▸ TASK OBJECTIVE
Go line by line through the listing below and copy those that hold "dropdown".
** Opening RECORDS FOR THE EXERCISE block **
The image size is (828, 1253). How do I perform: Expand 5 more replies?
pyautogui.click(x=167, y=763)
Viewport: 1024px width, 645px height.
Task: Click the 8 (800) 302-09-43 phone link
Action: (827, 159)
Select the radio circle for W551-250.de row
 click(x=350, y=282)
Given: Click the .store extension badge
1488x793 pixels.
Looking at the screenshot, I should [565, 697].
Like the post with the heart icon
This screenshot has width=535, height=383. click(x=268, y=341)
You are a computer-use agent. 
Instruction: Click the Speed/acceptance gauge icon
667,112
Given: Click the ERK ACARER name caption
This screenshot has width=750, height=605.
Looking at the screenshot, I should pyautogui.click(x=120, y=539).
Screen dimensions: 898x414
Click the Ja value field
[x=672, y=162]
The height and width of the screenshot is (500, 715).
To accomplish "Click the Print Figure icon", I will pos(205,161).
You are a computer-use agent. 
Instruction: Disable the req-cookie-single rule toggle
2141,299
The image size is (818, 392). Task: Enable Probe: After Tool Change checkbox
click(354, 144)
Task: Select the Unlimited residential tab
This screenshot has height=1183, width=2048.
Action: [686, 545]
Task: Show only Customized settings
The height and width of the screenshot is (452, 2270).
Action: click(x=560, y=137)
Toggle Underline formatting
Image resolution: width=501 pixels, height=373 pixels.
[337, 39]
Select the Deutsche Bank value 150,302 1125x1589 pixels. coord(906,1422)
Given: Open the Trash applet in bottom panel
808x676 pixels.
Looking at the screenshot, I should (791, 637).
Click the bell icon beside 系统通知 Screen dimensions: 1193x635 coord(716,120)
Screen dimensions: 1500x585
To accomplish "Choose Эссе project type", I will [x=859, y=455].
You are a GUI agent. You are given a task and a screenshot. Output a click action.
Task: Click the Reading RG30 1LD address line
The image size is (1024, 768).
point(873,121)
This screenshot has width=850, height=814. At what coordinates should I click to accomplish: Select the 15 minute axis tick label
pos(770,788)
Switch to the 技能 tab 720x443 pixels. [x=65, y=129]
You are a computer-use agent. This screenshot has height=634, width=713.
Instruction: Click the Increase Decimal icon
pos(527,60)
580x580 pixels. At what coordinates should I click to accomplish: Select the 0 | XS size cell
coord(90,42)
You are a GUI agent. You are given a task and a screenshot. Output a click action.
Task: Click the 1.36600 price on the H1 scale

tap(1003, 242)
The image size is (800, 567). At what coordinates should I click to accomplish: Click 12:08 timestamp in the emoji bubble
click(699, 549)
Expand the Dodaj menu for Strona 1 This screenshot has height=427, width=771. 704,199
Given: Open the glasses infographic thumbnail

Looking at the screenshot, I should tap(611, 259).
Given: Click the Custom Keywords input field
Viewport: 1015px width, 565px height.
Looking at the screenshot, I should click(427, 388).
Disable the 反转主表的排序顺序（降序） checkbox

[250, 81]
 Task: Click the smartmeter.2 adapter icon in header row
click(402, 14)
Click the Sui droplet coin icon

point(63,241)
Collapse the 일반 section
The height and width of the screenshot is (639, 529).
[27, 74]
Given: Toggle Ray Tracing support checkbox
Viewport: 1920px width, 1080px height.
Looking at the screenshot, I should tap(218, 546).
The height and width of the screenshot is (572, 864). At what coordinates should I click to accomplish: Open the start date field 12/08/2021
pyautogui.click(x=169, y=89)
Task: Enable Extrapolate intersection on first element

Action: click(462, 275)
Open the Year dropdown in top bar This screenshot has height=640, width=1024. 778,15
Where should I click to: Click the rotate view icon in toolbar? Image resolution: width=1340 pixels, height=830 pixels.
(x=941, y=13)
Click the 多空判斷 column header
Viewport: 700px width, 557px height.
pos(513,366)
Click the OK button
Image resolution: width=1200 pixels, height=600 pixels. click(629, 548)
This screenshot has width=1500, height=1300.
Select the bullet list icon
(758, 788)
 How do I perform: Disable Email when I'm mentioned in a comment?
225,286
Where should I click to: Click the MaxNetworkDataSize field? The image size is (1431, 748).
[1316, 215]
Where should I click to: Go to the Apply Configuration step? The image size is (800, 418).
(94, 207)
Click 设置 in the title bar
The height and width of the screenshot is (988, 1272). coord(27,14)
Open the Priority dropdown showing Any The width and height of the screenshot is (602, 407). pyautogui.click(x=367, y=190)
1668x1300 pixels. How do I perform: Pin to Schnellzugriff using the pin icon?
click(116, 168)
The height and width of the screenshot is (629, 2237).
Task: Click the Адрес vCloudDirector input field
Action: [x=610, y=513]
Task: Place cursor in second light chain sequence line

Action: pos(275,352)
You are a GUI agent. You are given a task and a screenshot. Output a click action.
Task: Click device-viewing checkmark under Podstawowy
** Closing RECORDS FOR THE EXERCISE block **
▸ SOLUTION TO THIS TASK
Open the Year dropdown in top bar This screenshot has height=640, width=1024. 778,15
Open the Priority dropdown showing Any The width and height of the screenshot is (602, 407). pyautogui.click(x=367, y=190)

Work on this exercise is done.